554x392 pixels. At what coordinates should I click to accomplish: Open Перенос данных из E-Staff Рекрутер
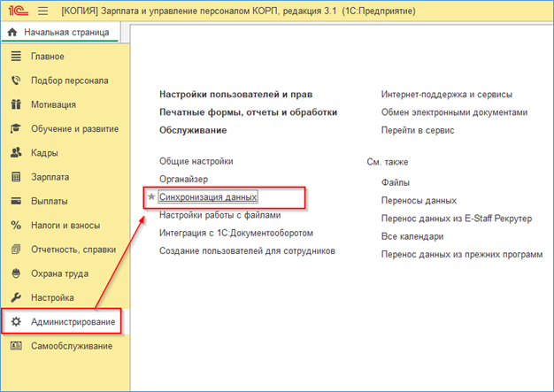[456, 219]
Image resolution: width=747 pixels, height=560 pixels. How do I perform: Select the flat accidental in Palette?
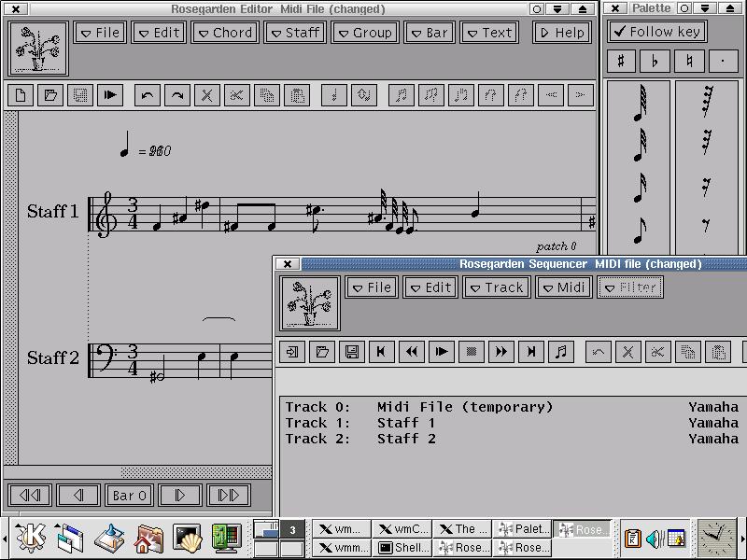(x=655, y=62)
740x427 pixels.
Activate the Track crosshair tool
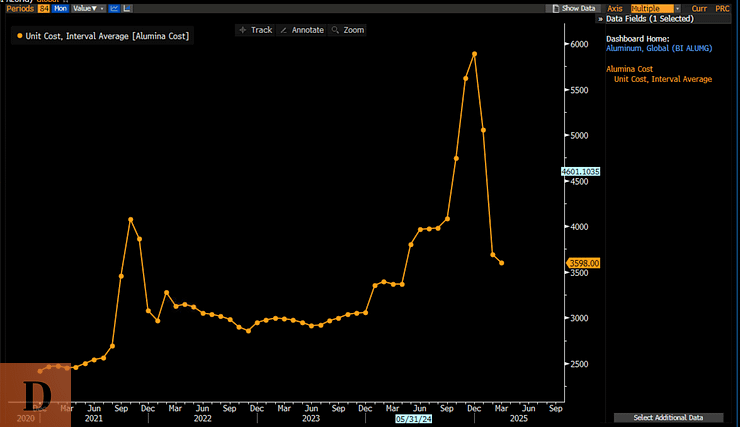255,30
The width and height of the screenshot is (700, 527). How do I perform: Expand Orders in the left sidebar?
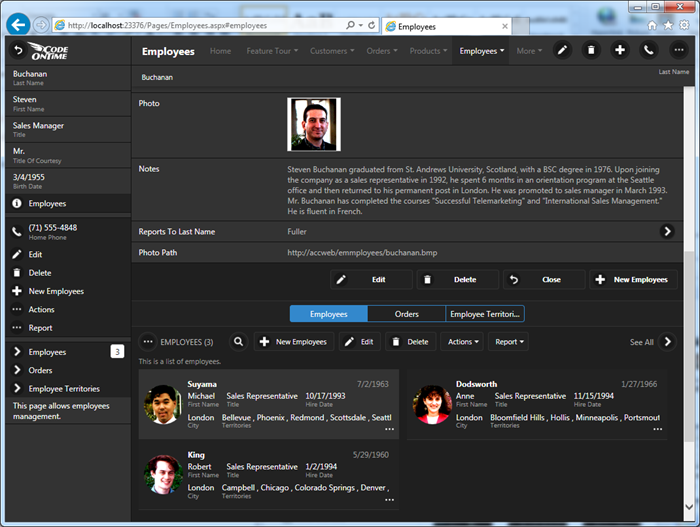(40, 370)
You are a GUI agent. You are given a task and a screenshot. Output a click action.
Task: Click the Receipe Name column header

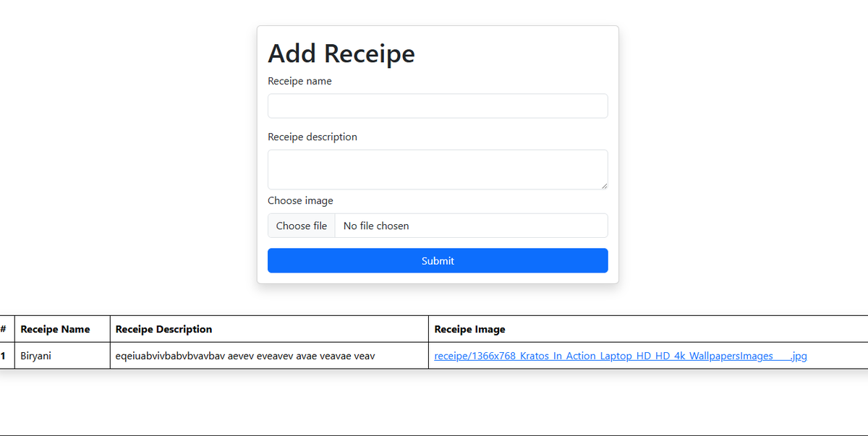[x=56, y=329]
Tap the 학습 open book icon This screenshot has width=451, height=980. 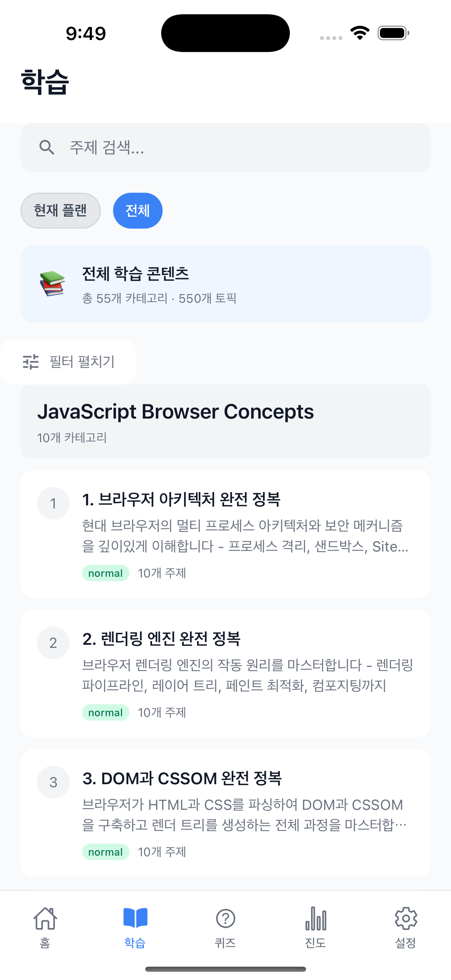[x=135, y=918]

# # # # #

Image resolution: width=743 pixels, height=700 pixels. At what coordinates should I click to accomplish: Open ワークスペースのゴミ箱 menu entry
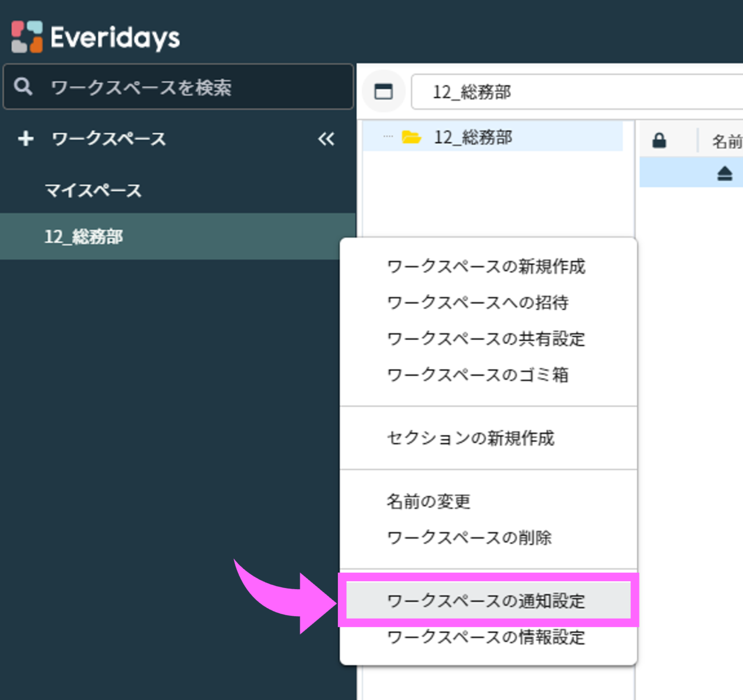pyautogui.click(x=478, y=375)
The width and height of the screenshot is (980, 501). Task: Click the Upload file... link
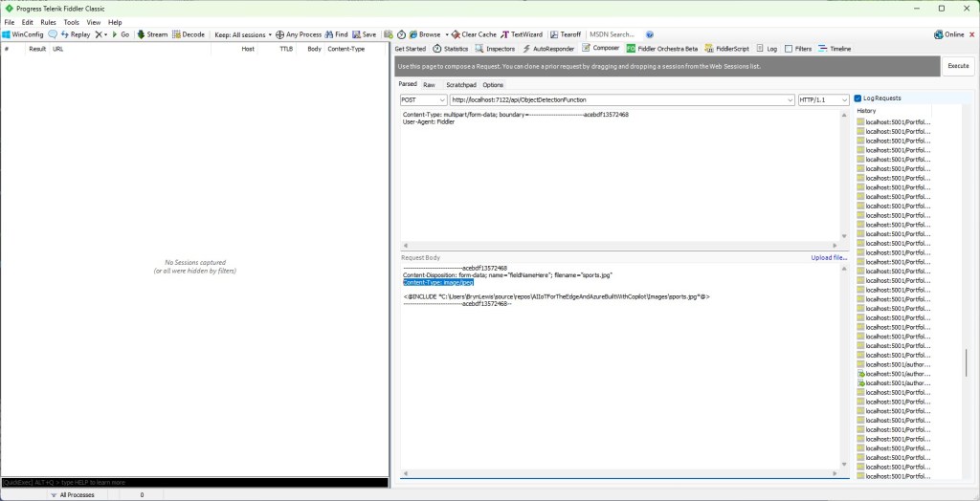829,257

# # # # #

Task requirements> Please transcribe exactly the part of the records that opens with the line containing "The width and height of the screenshot is (700, 527)." and closes with the line containing "You are a GUI", both ends included, and leave out the pictures.

Problem solution>
The width and height of the screenshot is (700, 527). How do I perform: Expand Orders in the left sidebar?
(40, 370)
You are a GUI agent. You are given a task and a screenshot. Output a click action.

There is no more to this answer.